Chronic obstructive pulmonary disease (COPD) is a disease characterised by persistent airflow limitation that is not fully reversible and is currently the fourth leading cause of death globally. It is now well established that cardiovascular-related comorbidities contribute to morbidity and mortality in COPD, with approximately 50% of deaths in COPD patients attributed to a cardiovascular event (e.g. myocardial infarction). Cardiovascular disease (CVD) and COPD share various risk factors including hypertension, sedentarism, smoking and poor diet but the underlying mechanisms have not been fully established. However, there is emerging and compelling experimental and clinical evidence to show that increased oxidative stress causes pulmonary inflammation and that the spill over of pro-inflammatory mediators from the lungs into the systemic circulation drives a persistent systemic inflammatory response that alters blood vessel structure, through vascular remodelling and arterial stiffness resulting in atherosclerosis. In addition, regulation of endothelial-derived vasoactive substances (e.g. nitric oxide (NO)), which control blood vessel tone are altered by oxidative damage of vascular endothelial cells, thus promoting vascular dysfunction, a key driver of CVD. In this review, the detrimental role of oxidative stress in COPD and comorbid CVD are discussed and we propose that targeting oxidant-dependent mechanisms represents a novel strategy in the treatment of COPD-associated CVD.
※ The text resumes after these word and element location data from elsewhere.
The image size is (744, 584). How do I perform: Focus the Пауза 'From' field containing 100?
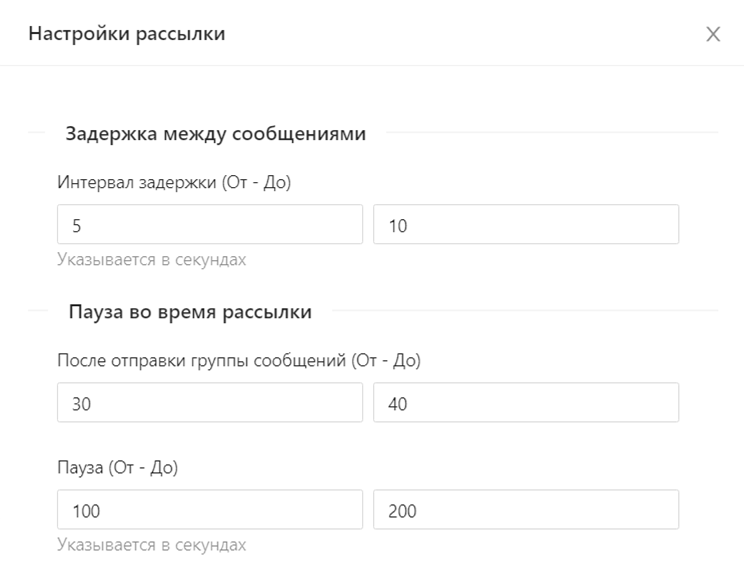210,510
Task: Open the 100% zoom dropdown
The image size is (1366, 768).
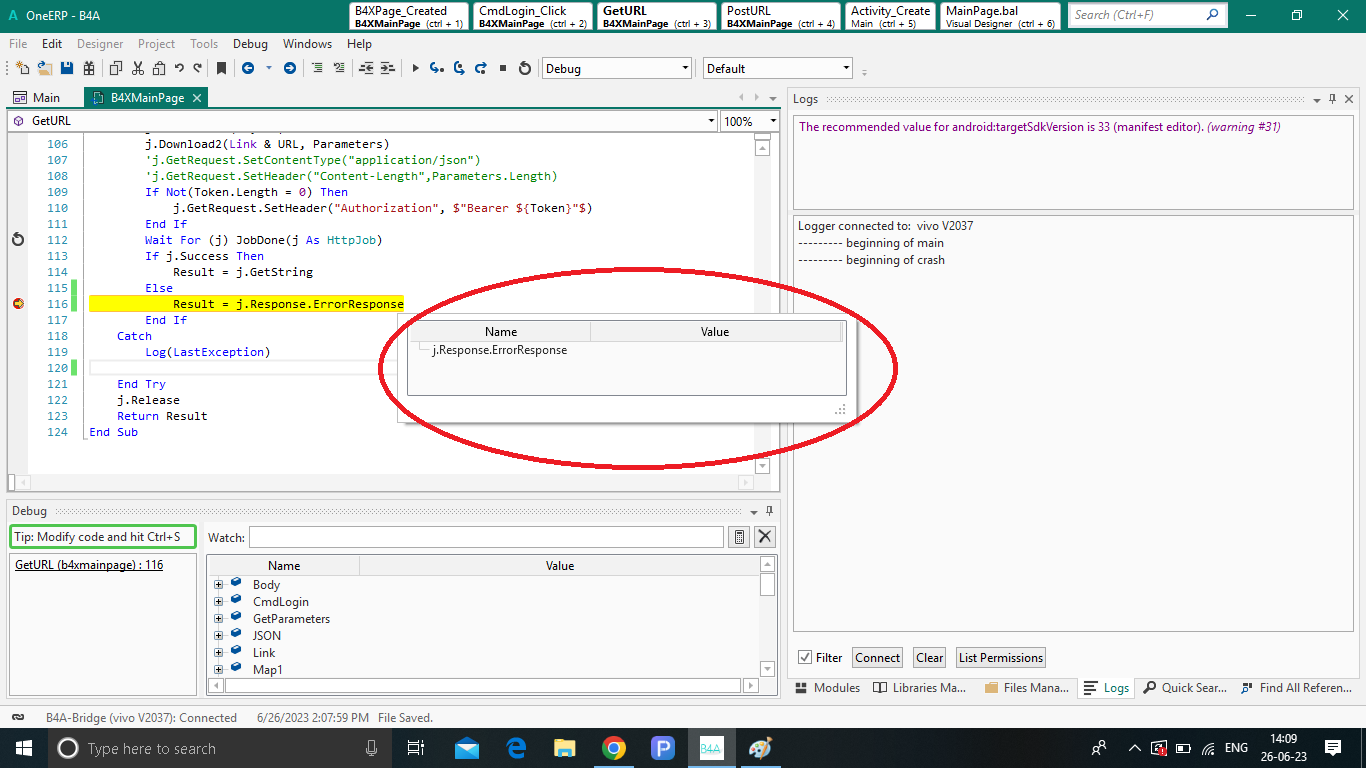Action: pos(772,121)
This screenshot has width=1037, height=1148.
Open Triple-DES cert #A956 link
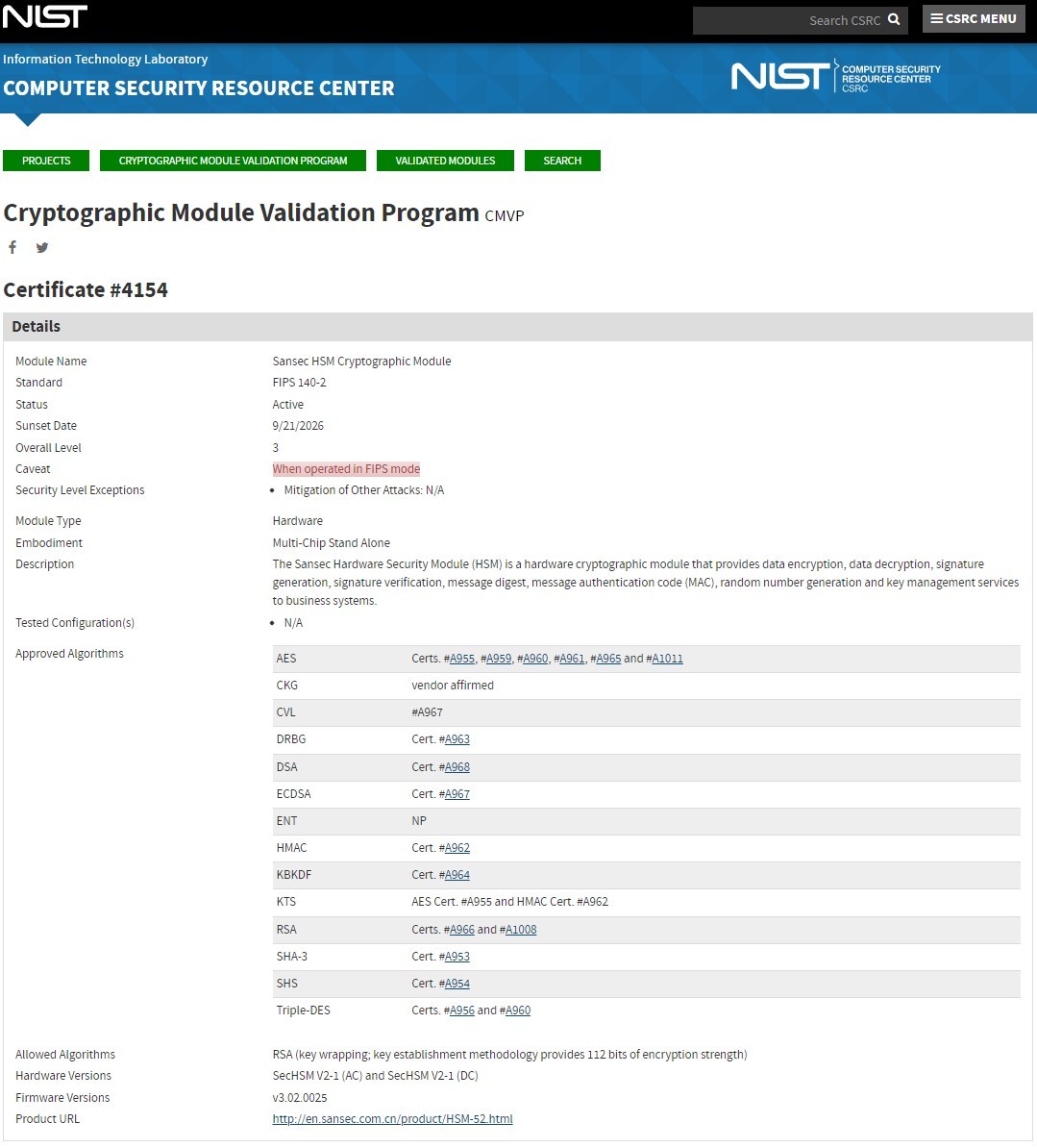point(461,1011)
Keywords: cardiovascular disease; chronic obstructive pulmonary disease; cigarette smoke; lung inflammation; oxidative stress; vascular dysfunction.

Figure 1

Formation of ROS and RNS in response to CS CS exposure activates immune cells, which generate superoxide radical (O₂^•−), through activation of NOX-2, which either reacts with NO to form harmful peroxynitrite (ONOO⁻) or be converted into harmful hydrogen peroxide (H₂O₂) under the influence of SOD, which in the presence of ferrous iron (Fe²⁺) is converted into hydroxyl radicals (•OH) via the Fenton reaction. Both GPx and CAT convert H₂O₂ into H₂O and O₂, reducing circulating ROS. Abbreviation: RNS, reactive nitrogen species.

Figure 2

Schematic of lung inflammation and pathogenesis of COPD and comorbid CVD Exposure to CS and air pollution activates immune cells (e.g. macrophages, neutrophils) which drives ROS production and systemic inflammation which promote CVD onset and progression ultimately leading to CVD-associated death.

Figure 3

Blood vessel homoeostasis The role of NO synthase (NOS) and l-arginine metabolism in endothelial-dependent blood vessel dilation (A) under normal conditions and (B) in an oxidative environment such as that seen in COPD. NO-dependent vasodilators or an increase in localised blood flow stimulate the release of intracellular calcium through receptor (R) binding or an increase in shear flow, respectively. This in turn up-regulates the activity of constitutive NO synthase (cNOS), causing the catalytic conversion of the amino acid l-arginine into NO. NO then diffuses from the superficial endothelial cell layer to the underlying smooth muscle. In smooth muscle cells, guanylyl cyclase (GC) activity is induced by an increase in NO, causing this enzyme to convert guanosine triphosphate (GTP) into cyclic guanosine monophosphate (cGMP) and thus resulting in a vasodilatory response. In an oxidative environment (i.e. smokers with COPD) there is an overall reduction in the bioavailability of l-arginine because of overexuberant ROS production and therefore reduced NO expression and impaired vasodilation.

Figure 4

Intrinsic and extrinsic coagulation pathways, platelet activation, adhesion and aggregation, in both healthy and diseased states Activation of both the intrinsic and extrinsic coagulation pathways drives prothrombin activation, in turn up-regulating thrombin-dependent conversion of fibrinogen into fibrin, promoting platelet activation. This platelet activation causes platelet plug formation and a localised inflammatory response under normal pathological conditions, which cause collagen deposition and wound repair. In a diseased state like that seen in COPD, this process becomes dysregulated, driving platelet hyperactivation, exaggerated inflammatory responses, collagen deposition and immune cell activation, all of which are contributing factors of atherosclerotic lesion formation, vascular dysfunction and plaque instability that can ultimately lead to myocardial infarction, cerebral artery occlusion (stroke) and death.